1. A queen vs. two rooks or a rook and minor piece
2. A rook vs two minor pieces in an ending
3. The bishop pair

I was interested in these material imbalances in particular because we hear stuff about them (e.g., two rooks are better than a queen, two minor pieces better than a rook, bishop pair is better than B+N)

Here's what I found: sites.google.com/view/patrick-coulombe-phd/chess-analytics/material-imbalances-and-game-outcomes I found the first one in particular suprising personally, but in any case let me know your thoughts
This is interesting, and I'm quite surprised at the 2R v Q statistics. I can't help but wonder if that is a case of it being easier to capitalize on time-pressure blunders with the Queen, as forks come out of nowhere.

I'm curious if the statistics hold true when both players are good. For instance, under 2300, the so-called Linares variation of the QGA (1.d4 d5 2.c4 dxc4 3.e4 c5?!) scores better for Black than for White, but above 2300 White basically never loses. I've also heard that the surest way to tell how good a player is is to see how well they wield the two Bishops.

So, in short, do these statistics change when both sides are above 2300? 2500? What about in engine matches? Something to ponder. Regardless, thanks for the interesting post!
This is a matter of data, and strength, not logic. I used @SmithyQ 's answers to make a player -strength map. Players under 1500 prefer queen over the 2 rooks. These players also prefer rook vs 2 minors. The same players prefer the bishop pair. Players 1500-2000 prefer... queen over 2 rooks, 2 minors over a rook, and a bishop pair over a bishop knight duo. Players 2000+ prefer the 2 rooks, and the 2 bishops over a rook, and the two bishops over the knight duo. @drmrboss i am not ignoring your data, it is correct, engines prefer the queen. Although they prefer the rook, and say its a draw! But the bishop vs knight is in the bishops favour. Good research @Patrizsche i read it all and loved it. This is very interesting. I prefer the 2 rooks. The rook over the minors, and the knight duo, so this is also opinion- wise. Thanks for the time, Anshul
@SmithyQ that's an interesting question, and I did look at differences between rating ranges (with 100 increments, as given by Scid), and there was basically no relationship, line graphs showed flat lines, i.e. that pattern was the same across the board... The only exception was that there were more draws for games between players >2700 (there were very few of those, but I did include them in the graphs)
When you investigated Q vs. RR, were there other pieces present or only pawns and the omnipresent kings?
Conventional wisdom is
RR > Q
RRN < QN
A queen coordinates well with a knight and a rook does not coordinate well with a knight.
Conventional reasoning is that RR can attack a pawn twice, while the queen can only defend it once.
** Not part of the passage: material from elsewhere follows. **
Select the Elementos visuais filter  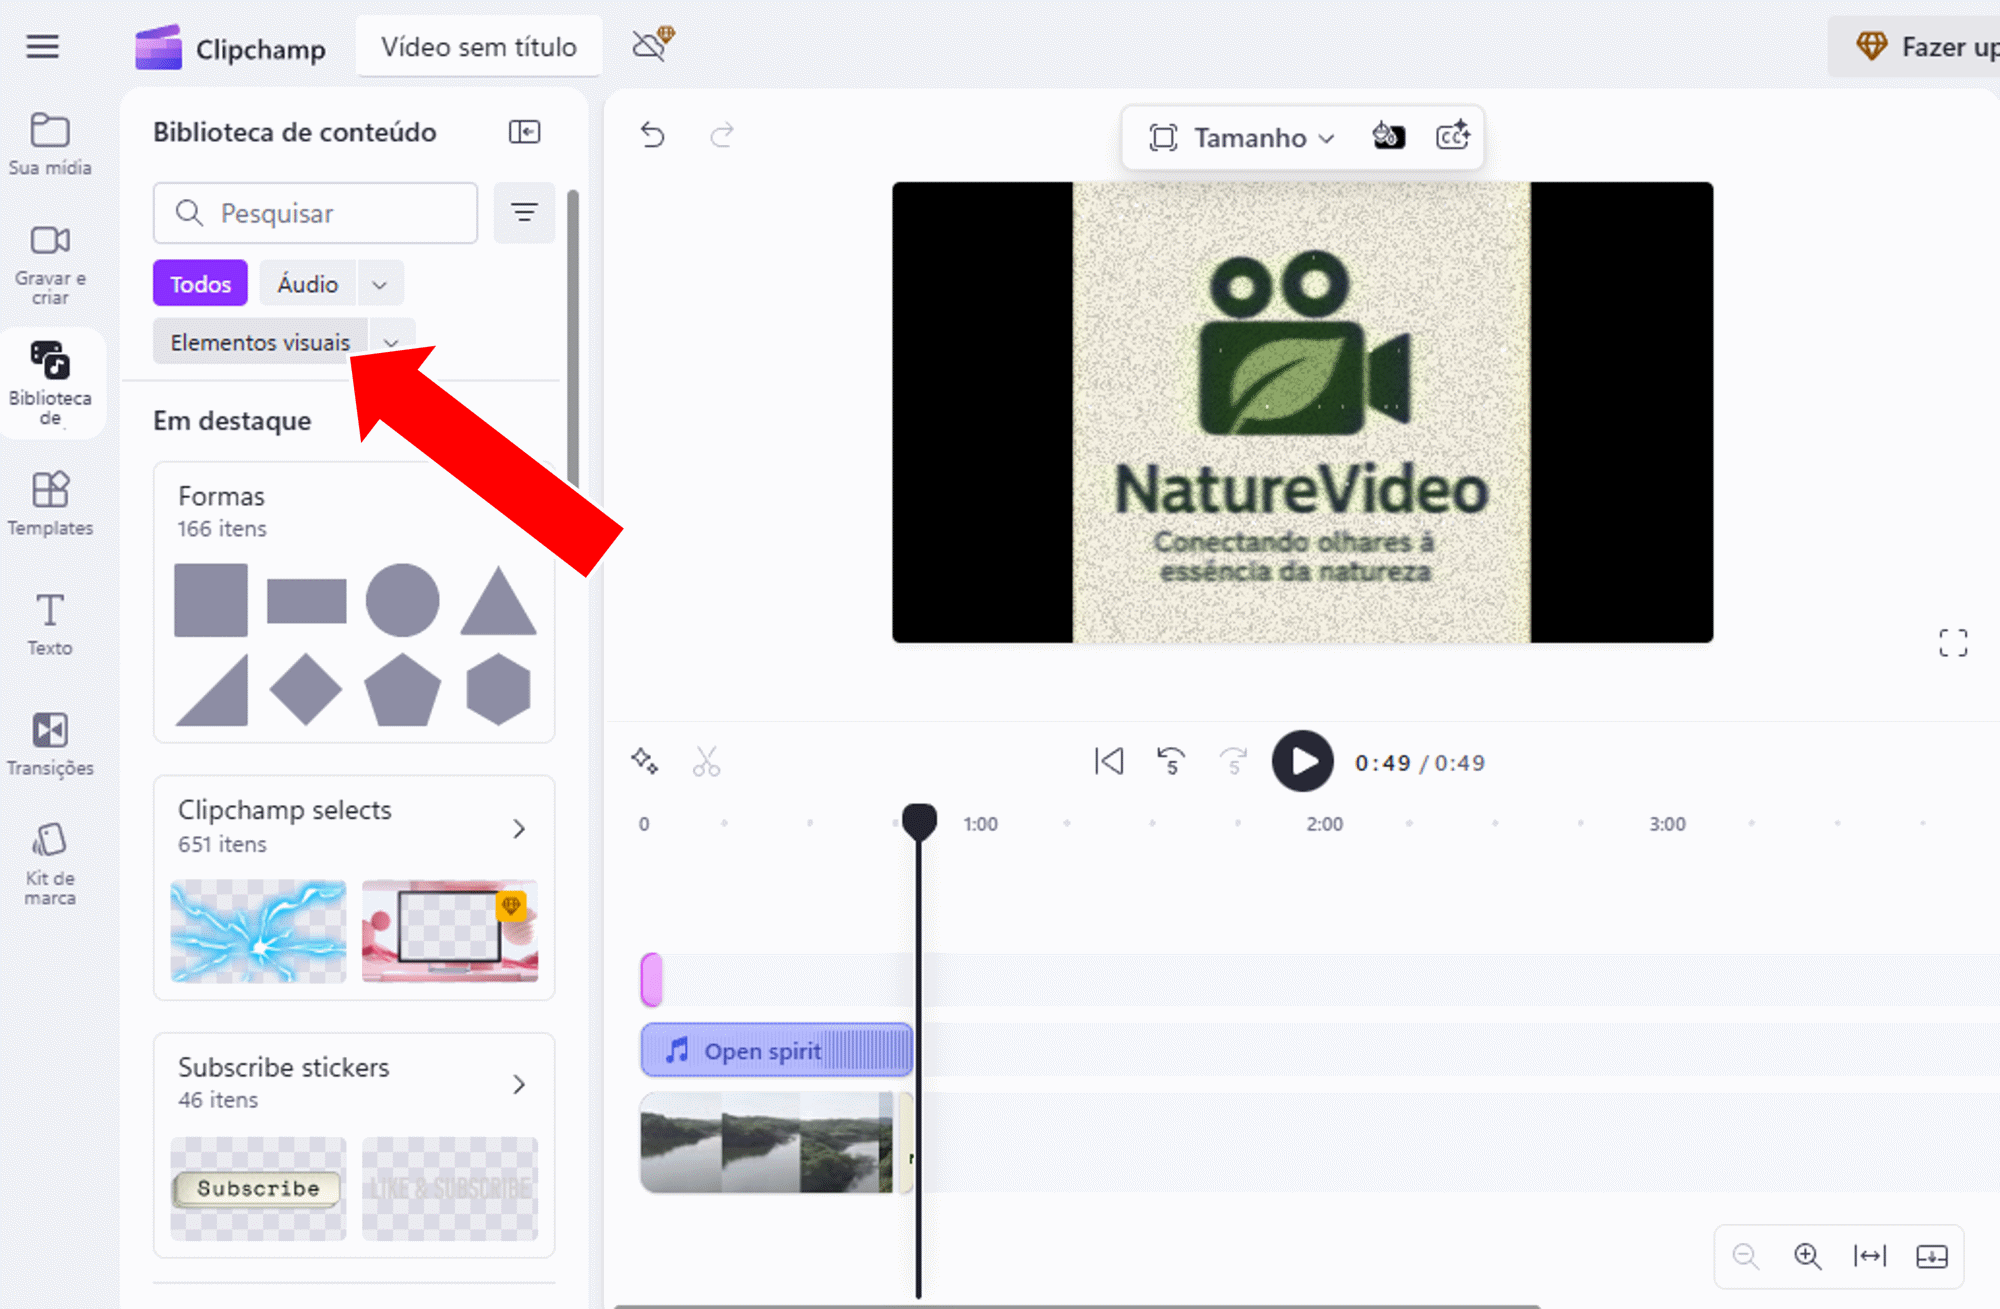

About the bishop vs. knight your research concures with that of Kasparov, who derived a bishop is worth 3.25 pawn and a knight is worth 3 pawns, as previously said by Fischer.
@MUMAnshul130105 I'm not sure what you mean by opinion wise, but I used chess games from the database Caïssabase, searching by patterns. I didn't inject any other information into my analysis, this is merely descriptive.